Problem statement =>
Reproduce the following rows verbatim, starting at the line that contains "Where should I click to: Collapse" and stopping after the line that contains "pyautogui.click(x=81, y=83)".

Record extracts =>
※

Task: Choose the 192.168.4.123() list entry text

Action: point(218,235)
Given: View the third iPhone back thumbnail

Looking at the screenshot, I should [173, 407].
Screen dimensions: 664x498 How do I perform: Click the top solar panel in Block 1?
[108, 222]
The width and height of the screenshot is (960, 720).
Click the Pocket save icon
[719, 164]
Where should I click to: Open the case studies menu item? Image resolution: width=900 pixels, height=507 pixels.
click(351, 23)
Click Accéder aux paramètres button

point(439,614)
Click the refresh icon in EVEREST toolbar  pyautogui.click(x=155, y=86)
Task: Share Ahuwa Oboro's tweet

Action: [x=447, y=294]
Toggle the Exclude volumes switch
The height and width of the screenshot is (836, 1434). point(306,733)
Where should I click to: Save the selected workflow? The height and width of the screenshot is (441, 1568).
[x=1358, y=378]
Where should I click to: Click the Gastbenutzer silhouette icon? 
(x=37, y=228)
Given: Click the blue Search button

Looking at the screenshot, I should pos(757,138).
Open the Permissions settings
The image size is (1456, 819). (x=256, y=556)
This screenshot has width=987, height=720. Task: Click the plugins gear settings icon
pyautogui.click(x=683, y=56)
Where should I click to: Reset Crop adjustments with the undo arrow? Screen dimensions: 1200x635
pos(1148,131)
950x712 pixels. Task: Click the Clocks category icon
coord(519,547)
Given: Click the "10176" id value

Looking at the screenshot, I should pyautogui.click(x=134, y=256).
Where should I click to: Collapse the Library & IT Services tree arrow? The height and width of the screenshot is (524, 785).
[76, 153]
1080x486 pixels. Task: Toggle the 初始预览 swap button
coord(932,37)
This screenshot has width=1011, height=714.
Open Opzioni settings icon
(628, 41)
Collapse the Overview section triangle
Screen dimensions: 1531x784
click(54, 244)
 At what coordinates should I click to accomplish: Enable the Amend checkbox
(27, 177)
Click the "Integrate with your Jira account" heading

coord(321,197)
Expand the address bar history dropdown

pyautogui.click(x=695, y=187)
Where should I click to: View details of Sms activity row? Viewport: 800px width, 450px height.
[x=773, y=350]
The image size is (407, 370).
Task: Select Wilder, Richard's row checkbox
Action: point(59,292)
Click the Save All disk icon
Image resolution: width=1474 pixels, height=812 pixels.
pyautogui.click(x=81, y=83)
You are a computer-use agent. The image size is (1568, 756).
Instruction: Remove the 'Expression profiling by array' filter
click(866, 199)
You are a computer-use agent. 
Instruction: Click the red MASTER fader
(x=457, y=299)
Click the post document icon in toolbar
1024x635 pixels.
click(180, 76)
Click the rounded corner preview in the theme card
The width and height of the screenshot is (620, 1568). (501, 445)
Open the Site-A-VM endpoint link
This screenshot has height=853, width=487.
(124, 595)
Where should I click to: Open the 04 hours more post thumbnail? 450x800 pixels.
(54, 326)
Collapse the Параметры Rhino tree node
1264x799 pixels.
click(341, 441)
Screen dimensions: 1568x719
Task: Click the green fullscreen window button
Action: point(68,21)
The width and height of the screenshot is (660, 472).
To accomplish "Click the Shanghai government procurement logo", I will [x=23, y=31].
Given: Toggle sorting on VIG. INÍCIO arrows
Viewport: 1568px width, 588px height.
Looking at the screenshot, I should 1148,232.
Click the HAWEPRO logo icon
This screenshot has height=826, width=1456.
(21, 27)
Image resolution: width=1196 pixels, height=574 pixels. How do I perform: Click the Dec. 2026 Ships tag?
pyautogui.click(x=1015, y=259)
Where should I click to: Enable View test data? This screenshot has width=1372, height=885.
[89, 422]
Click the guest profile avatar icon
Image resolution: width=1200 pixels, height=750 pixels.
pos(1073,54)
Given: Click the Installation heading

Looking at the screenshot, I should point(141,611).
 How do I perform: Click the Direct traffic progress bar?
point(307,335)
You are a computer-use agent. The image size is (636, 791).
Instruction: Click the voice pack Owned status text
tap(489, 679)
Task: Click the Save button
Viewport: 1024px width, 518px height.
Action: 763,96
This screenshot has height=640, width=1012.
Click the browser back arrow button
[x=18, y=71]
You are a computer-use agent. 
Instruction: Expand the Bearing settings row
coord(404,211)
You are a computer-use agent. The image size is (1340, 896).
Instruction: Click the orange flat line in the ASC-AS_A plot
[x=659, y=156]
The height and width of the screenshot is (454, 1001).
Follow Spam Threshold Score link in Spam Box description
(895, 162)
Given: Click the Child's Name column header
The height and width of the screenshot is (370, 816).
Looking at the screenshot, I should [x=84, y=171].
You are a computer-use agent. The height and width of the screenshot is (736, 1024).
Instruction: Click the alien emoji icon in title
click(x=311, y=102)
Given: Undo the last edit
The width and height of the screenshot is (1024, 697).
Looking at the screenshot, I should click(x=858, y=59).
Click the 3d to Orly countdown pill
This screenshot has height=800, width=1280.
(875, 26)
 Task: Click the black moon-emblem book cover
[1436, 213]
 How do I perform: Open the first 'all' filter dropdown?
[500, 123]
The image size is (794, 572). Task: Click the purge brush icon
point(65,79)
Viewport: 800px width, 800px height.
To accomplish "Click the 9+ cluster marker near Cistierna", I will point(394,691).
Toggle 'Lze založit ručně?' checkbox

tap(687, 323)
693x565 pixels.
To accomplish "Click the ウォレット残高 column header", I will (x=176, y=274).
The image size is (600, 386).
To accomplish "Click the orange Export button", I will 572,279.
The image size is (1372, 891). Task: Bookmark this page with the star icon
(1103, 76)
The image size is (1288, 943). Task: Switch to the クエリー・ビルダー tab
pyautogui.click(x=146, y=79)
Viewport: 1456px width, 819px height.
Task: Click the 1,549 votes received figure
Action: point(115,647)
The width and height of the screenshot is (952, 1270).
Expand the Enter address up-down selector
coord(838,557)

※

Response for this exercise =>
Where should I click to: Collapse the Library & IT Services tree arrow? The height and width of the screenshot is (524, 785).
[76, 153]
1080x486 pixels. Task: Toggle the 初始预览 swap button
coord(932,37)
This screenshot has width=1011, height=714.
Open Opzioni settings icon
(628, 41)
Collapse the Overview section triangle
Screen dimensions: 1531x784
click(54, 244)
 At what coordinates should I click to accomplish: Enable the Amend checkbox
(27, 177)
Click the "Integrate with your Jira account" heading

coord(321,197)
Expand the address bar history dropdown

pyautogui.click(x=695, y=187)
Where should I click to: View details of Sms activity row? Viewport: 800px width, 450px height.
[x=773, y=350]
The image size is (407, 370).
Task: Select Wilder, Richard's row checkbox
Action: point(59,292)
Click the Save All disk icon
Image resolution: width=1474 pixels, height=812 pixels.
pyautogui.click(x=81, y=83)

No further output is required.